## REQUISITOS DEL EJERCICIO
(A) Reproduce literalmente el fragmento de la homilía sobre el Triduo Pascual que va de "Mons. Daniel Blanco" a "nuestra fe cristiana.".
(B) Según la homilía sobre el Triduo Pascual, ¿qué nombre lleva la celebración con la que se inaugura el Triduo Pascual?
(C) Prosigue la homilía sobre el Triduo Pascual a partir de su última oración.

Mons. Daniel Blanco Méndez Obispo Auxuliar, Arquidiócesis de San José
Queridos hermanos:
Luego del camino cuaresmal, tiempo que este año en particular ha sido un camino de desierto y penitencia para el mundo y para cada uno de nosotros, con esta Eucaristía entramos en la celebración del Triduo Pascual, los días centrales del Año Litúrgico, en los cuales conmemoramos los acontecimientos más importantes de nuestra fe cristiana.
Esta celebración, con la que inauguramos el Triduo Pascual, que tiene el nombre de Misa Vespertina de la Cena del Señor, nos introduce en los misterios de la Salvación que Cristo, con su muerte y resurrección, ha gratuitamente dado a la humanidad, a cada uno de nosotros.

## LISTADO DE DATOS
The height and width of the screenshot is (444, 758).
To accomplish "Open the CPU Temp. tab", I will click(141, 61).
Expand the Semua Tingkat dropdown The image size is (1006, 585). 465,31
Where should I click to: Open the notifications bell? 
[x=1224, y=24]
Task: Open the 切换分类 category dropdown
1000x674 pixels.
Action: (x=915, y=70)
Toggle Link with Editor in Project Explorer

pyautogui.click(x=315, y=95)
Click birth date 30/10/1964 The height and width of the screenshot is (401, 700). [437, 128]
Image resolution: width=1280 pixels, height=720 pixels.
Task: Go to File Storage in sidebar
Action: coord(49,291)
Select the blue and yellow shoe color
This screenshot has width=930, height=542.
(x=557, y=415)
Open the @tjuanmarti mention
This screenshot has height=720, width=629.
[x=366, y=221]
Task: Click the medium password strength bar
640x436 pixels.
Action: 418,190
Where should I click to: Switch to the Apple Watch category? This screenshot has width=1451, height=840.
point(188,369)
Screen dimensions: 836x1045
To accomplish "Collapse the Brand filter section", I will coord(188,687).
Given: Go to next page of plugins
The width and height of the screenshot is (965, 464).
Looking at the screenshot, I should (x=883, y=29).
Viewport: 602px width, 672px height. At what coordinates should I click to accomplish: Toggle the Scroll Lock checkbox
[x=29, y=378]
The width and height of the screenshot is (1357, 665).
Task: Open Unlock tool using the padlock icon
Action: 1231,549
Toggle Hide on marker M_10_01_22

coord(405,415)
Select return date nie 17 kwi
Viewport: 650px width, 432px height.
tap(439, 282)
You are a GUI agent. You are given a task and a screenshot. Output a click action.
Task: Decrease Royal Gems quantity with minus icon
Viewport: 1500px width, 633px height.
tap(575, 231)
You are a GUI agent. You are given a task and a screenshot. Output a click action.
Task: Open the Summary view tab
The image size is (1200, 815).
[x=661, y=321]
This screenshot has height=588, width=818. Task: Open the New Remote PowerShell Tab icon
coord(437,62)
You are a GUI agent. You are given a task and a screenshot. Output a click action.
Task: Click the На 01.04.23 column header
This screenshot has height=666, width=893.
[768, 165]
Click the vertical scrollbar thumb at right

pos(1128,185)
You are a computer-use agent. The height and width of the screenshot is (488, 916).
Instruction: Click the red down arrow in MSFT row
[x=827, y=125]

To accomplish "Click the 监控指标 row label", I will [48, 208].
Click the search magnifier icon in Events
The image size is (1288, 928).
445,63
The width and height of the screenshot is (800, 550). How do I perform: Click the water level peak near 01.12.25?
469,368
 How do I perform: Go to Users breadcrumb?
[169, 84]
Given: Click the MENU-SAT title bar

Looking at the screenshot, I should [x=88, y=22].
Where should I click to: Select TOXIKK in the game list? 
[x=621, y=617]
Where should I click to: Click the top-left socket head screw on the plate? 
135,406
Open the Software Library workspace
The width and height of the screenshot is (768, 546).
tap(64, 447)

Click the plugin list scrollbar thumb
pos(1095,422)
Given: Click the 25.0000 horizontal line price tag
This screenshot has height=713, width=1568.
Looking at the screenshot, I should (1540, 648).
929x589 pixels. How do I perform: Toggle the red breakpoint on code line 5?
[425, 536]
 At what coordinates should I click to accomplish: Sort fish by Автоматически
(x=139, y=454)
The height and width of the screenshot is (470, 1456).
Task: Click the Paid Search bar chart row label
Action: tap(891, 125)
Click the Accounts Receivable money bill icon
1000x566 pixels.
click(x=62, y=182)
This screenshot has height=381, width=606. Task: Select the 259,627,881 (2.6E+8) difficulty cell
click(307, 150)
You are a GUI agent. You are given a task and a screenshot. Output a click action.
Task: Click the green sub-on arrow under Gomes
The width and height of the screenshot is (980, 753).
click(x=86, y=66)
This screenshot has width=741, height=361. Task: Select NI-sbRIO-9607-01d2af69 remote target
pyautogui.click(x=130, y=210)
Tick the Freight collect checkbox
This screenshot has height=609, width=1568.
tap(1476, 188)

## SECCIÓN DE RESPUESTAS
(A)
Mons. Daniel Blanco Méndez Obispo Auxuliar, Arquidiócesis de San José
Queridos hermanos:
Luego del camino cuaresmal, tiempo que este año en particular ha sido un camino de desierto y penitencia para el mundo y para cada uno de nosotros, con esta Eucaristía entramos en la celebración del Triduo Pascual, los días centrales del Año Litúrgico, en los cuales conmemoramos los acontecimientos más importantes de nuestra fe cristiana.

(B) Misa Vespertina de la Cena del Señor.

(C)
La conmemoración de la Última Cena, nos hace meditar en tres regalos inmensos que Nuestro Señor hace a la Iglesia y que cada Jueves Santo se nos pide interiorizar de manera especial para que nunca dejemos de asombrarnos ante la misericordia de Dios que nos redime, nos hace hijos, nos alimenta y nos ama con tal profundidad que ese amor debe desbordarse en el amor que profesamos al prójimo.
Estos regalos son el sacramento de la Eucaristía, el sacramento del Orden Sacerdotal y el mandamiento del amor.
En la última cena, se realizó el ritual establecido para la celebración de la pascua judía, según todos los requerimientos de la liturgia establecida en el Antiguo Testamento y que se recordaron en la primera lectura del libro del Éxodo.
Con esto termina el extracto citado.